--- Provided information ---
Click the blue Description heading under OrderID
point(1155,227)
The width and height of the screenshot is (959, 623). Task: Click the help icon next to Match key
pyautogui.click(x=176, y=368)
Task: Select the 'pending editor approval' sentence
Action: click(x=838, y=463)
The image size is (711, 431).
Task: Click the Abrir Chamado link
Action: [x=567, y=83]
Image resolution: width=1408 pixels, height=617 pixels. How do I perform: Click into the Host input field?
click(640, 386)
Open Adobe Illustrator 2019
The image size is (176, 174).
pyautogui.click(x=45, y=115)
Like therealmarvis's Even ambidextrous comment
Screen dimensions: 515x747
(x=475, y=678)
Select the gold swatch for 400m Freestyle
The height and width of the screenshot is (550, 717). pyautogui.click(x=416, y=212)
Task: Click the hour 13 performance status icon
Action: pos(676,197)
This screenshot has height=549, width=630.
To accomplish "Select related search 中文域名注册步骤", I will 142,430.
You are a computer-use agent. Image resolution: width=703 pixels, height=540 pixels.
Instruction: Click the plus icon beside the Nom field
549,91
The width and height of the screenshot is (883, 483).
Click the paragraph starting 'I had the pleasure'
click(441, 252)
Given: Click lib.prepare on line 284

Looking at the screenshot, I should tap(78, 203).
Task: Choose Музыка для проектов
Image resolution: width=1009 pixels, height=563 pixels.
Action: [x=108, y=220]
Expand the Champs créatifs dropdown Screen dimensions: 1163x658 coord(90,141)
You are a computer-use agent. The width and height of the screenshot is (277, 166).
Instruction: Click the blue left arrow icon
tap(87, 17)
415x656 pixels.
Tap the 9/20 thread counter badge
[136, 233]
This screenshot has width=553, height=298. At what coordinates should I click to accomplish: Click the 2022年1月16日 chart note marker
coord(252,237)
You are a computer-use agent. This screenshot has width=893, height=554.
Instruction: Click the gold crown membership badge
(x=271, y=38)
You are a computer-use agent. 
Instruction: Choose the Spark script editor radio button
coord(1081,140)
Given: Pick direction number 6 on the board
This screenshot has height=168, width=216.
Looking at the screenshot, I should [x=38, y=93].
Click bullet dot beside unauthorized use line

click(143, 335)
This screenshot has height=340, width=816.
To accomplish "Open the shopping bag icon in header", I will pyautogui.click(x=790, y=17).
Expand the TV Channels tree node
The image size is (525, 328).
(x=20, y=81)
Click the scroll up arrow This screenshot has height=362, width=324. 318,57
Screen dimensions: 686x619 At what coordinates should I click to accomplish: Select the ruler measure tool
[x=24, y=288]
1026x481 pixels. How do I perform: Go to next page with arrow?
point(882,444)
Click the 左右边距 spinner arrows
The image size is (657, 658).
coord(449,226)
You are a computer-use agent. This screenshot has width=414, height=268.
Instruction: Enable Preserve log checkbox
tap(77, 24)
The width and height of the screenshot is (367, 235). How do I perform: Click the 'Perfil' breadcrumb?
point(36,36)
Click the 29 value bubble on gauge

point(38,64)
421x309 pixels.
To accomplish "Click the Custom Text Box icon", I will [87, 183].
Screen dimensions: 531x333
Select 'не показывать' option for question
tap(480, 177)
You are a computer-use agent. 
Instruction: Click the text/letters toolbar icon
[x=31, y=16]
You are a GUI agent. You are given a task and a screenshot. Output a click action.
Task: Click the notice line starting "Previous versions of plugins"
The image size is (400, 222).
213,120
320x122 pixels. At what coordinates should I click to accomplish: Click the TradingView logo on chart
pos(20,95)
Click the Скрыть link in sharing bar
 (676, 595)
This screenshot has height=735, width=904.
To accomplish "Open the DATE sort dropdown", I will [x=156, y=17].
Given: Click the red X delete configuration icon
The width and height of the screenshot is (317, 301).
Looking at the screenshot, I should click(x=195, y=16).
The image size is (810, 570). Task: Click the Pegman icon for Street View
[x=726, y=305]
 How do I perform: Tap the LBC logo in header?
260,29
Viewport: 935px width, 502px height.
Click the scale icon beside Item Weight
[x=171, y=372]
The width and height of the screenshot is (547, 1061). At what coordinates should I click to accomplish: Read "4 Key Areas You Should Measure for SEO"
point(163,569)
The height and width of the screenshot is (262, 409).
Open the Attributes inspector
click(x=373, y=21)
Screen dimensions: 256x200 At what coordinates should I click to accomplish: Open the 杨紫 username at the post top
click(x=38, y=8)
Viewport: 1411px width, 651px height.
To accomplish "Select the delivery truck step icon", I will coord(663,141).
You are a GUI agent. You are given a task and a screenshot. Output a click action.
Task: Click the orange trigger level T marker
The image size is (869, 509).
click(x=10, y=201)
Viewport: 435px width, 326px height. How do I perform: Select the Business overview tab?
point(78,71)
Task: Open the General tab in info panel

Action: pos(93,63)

--- Aim of the exercise ---
Locate all lines in the listing above with the word "agent" and copy them.

--- Response box ---
You are a computer-use agent. Image resolution: width=703 pixels, height=540 pixels.
You are a computer-use agent. The width and height of the screenshot is (277, 166).
You are a computer-use agent. This screenshot has width=893, height=554.
You are a computer-use agent. 
You are a computer-use agent. This screenshot has width=414, height=268.
You are a computer-use agent. 
You are a GUI agent. You are given a task and a screenshot. Output a click action.
You are a GUI agent. You are given a task and a screenshot. Output a click action.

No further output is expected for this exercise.